- **WORK INSTRUCTIONS**:
1) In the wedding-day account below, which town centre did the couple walk through to get to the car?
2) Pick up the wedding-day account below after its last sentence and keep it going.

- **SUPPLIED TEXT**:
== Segment start ==

Berkay had already seen photos of me in my dress as I couldn’t resist showing him, but it was still very exciting and surreal when we were stood face to face with each other in the salon fully dressed in our wedding attire. A couple of minutes later and we were walking downstairs and through Fethiye town centre towards the car with the photographer behind us, leaving my family back at the salon.

I think my family found it quite hard to comprehend how, and why, we would spend all afternoon driving around in our wedding clothes and squashing my dress in the back of a boiling hot car. I must admit, when I first got to the car and realised how much of a struggle and how uncomfortable it would be to sit in my ridiculously tight corsetted dress squashed in the back seat, I did wonder ‘what the hell am I doing?’ but when I thought about the beautiful photos we’d get as a result, I realised it would be worth it and I certainly wasn’t disappointed!

== Segment end ==

- **EXCERPTED RECORDS**:

== Segment start ==

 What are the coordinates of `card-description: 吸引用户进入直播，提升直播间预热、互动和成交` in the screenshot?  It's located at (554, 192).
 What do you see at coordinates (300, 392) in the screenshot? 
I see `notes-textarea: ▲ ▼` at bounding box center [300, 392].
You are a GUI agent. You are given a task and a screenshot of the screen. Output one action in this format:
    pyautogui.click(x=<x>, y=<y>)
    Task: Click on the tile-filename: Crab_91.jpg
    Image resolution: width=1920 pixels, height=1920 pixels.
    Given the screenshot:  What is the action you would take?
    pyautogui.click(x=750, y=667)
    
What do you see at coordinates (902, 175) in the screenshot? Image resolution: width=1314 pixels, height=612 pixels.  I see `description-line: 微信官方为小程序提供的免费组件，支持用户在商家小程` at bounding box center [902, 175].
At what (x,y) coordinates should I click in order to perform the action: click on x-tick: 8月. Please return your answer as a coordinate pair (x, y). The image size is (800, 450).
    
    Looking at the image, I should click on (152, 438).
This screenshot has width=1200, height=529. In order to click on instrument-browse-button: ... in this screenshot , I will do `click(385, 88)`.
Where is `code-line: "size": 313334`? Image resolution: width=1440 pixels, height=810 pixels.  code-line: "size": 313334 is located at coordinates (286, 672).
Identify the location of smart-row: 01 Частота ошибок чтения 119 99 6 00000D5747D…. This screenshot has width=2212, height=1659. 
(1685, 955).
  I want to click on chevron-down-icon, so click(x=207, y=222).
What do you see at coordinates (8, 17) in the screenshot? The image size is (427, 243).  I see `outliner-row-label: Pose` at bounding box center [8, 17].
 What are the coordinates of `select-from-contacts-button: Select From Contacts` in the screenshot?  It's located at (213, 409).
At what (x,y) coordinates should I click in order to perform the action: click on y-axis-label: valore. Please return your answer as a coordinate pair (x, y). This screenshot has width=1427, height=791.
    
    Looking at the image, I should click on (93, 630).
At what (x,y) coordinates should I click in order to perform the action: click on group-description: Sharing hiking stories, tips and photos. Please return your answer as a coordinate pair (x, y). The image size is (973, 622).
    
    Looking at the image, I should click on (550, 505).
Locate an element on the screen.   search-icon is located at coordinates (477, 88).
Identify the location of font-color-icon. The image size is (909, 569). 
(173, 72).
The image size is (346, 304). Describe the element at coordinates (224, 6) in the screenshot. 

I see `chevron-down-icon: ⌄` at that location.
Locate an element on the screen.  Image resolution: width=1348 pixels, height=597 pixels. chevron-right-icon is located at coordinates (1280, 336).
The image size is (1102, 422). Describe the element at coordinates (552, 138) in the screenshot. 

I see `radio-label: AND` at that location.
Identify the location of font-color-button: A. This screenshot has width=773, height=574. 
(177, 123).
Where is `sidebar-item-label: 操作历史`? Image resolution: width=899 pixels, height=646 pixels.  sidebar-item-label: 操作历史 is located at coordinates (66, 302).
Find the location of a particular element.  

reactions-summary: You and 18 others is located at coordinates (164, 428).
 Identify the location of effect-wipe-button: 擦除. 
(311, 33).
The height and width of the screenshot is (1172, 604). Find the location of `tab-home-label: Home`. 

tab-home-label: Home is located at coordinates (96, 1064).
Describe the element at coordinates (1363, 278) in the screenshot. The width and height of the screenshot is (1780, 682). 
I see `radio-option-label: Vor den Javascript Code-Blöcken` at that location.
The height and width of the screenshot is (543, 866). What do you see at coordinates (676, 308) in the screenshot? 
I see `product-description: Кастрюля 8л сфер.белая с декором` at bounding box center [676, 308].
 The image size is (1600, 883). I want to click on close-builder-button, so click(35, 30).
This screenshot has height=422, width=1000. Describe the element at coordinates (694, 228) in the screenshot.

== Segment end ==

- **TASK-BY-TASK RESULTS**:
1) Fethiye town centre.

2)
Our photographer knew all the best places to go for photos. Berkay was driving and the photographer gave him directions. We ended up driving through Kayakoy and onto the road towards Gemiler Island. In the middle of the road high up on a cliff side, the photographer instructed Berkay to pull the car over and with a bit of help I struggled out of the car and scrambled across the dusty road and rocks to the side of the cliff. The photographer climbed up a few rocks, knelt down and snapped some photos, shouting at us what poses to do. These two photos are some of my favourites because I love how blue the sea looks in the background, it captures the true beauty of the whole Fethiye area and looks almost too perfect, like we were photoshopped in! I can 100% say we were not and actually none of these photos have been at all edited or photoshopped as we collected the CD the day after and they didn’t have time to edit them.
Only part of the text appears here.